Sur la Promenade des Anglais, le Negresco attire tous les regards avec sa façade Belle Époque et sa coupole. Un vrai hôtel musée qui abrite une collection riche de 6 000 œuvres d’art.
Le peintre Dali, la Princesse Grace de Monaco, les Beatles, Louis Armstrong, Ernest Hemingway et bien d’autres ont foulé les marches du Negresco au fil du temps. Aux têtes couronnées ont succédé les stars du show-biz, d’Anthony Quinn à Michael Jackson, en passant par Elton John. Romy Schneider y a également vécu un peu de son idylle avec Alain Delon. Et ce lieu mythique est le dernier palace familial de l’Hexagone resté français.
Petite anecdote, Elton John y a tourné en partie le clip de sa chanson « I’m still standing » (à la fin).
Un peu d’histoire
Fascinante trajectoire que celle d’Henri Negrescu, né à Bucarest en 1870. A treize ans, il quitte la Roumanie pour Paris, sans argent mais riche d’ambitions et surtout d’un état : il était fils d’aubergiste. Ascension fulgurante, Negrescu devenu Negresco, passe par Monte-Carlo et Londres, commis puis maître d’hôtel puis directeur, sachant se rendre indispensable, côtoyant une élite cosmopolite où se mêlaient souverains et rois des affaires tels Vanderbilt ou Rockefeller.

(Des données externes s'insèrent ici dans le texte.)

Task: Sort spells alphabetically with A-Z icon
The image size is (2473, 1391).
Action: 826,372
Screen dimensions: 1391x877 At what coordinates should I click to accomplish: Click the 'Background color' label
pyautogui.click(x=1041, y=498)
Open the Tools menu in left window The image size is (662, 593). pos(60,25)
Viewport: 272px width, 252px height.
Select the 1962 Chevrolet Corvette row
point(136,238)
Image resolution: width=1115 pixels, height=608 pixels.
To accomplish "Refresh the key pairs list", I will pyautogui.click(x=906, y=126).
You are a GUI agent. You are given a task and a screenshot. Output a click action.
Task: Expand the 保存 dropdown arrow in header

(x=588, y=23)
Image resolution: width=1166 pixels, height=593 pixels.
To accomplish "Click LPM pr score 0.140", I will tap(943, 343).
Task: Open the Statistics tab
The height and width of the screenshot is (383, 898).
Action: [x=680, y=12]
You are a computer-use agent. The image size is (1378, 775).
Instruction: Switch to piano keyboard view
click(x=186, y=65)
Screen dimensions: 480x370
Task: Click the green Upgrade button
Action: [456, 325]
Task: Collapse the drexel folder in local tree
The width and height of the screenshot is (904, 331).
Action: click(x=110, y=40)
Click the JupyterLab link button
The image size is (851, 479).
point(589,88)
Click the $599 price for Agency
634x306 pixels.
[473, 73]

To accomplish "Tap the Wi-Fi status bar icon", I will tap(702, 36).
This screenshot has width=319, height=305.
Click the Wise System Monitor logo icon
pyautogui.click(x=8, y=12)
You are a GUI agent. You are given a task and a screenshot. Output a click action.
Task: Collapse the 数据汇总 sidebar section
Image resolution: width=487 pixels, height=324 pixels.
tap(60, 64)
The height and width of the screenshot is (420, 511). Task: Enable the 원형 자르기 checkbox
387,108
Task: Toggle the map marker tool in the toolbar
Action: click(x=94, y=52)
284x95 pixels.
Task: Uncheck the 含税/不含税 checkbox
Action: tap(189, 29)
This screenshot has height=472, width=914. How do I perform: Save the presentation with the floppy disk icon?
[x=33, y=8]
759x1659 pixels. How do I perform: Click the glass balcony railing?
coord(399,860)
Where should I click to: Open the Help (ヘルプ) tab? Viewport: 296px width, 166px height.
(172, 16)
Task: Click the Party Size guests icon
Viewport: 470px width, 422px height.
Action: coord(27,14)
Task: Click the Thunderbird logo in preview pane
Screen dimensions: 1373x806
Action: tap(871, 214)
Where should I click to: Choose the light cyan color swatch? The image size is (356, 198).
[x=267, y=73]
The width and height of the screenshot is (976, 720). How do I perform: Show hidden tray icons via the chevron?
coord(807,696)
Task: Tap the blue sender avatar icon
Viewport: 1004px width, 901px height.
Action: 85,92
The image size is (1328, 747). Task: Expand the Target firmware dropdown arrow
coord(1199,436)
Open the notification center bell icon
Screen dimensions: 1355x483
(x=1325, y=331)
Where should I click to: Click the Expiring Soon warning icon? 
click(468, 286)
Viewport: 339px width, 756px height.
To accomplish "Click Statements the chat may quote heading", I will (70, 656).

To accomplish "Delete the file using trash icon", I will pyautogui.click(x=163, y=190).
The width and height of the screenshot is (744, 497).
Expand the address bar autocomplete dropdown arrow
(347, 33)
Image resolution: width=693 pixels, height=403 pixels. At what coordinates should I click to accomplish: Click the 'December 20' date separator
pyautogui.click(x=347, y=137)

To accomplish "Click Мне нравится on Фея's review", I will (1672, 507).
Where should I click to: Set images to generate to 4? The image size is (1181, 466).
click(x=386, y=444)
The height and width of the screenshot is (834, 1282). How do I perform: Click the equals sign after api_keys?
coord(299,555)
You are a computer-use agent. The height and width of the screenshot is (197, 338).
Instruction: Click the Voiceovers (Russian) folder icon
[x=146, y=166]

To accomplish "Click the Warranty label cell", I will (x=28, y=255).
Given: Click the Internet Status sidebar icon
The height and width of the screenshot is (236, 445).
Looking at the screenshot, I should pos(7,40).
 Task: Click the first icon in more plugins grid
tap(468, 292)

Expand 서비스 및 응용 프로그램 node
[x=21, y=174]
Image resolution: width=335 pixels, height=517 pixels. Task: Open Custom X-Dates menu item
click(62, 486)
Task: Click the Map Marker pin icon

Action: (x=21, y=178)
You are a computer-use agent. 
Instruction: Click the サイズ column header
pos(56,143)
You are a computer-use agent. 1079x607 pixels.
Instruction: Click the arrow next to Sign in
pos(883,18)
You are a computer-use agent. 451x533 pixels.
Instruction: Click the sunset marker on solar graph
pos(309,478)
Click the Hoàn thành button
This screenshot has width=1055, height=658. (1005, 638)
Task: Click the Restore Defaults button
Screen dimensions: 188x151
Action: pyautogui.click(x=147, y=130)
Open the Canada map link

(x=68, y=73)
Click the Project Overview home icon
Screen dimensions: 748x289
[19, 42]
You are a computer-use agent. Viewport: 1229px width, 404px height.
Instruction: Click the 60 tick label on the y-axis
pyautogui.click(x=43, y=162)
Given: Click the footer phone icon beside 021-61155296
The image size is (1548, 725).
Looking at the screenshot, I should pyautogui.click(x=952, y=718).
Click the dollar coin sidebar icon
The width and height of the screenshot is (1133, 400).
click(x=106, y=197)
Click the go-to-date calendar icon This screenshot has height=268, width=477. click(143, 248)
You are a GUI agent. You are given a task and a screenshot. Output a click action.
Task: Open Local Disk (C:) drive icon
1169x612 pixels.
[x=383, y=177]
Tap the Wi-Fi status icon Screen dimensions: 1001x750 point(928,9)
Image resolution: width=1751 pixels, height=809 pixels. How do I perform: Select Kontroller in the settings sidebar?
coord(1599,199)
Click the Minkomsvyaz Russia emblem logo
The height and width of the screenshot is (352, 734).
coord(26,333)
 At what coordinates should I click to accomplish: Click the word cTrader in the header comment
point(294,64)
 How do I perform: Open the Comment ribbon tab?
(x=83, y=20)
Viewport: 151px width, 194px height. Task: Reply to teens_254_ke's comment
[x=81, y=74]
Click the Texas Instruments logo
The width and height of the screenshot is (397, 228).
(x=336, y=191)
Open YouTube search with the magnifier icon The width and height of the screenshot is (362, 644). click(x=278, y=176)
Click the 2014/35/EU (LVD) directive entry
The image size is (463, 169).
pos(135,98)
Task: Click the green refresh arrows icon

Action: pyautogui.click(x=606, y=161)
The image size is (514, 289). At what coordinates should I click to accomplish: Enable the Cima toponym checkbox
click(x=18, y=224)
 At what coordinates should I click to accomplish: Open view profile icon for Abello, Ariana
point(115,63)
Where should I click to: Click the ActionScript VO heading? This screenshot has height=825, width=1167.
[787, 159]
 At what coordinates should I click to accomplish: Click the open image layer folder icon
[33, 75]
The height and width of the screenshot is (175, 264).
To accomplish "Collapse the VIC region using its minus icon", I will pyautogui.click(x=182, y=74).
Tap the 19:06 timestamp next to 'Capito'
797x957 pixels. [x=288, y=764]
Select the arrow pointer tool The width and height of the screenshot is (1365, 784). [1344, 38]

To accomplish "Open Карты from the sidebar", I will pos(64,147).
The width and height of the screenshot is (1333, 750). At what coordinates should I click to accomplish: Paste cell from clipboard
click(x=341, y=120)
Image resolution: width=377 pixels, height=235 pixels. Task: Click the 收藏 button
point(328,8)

Enfin, il est directeur du restaurant du Casino municipal de Nice, et c’est à ce moment qu’il pense édifier sur la promenade des Anglais un hôtel de luxe portant son nom. Un riche capitaine d’industrie, André Darracq, des automobiles et moteurs d’avion du même nom, finance le projet.
Conçu par l’architecte de la Belle Époque, Édouard-Jean Niermans, doté de luxes inouïs comme la stérilisation de l’eau par rayons ultraviolets, une turbine centrifuge assurant le nettoyage par le vide des couloirs ou la distribution du courrier directement dans les chambres par un système de pneumatique, il dépassa aussitôt en prestige du Carlton à Cannes et du Normandy à Deauville. La légende dit que la célèbre coupole rose de l’hôtel reproduisait avec fidélité le sein de la maîtresse de son propriétaire.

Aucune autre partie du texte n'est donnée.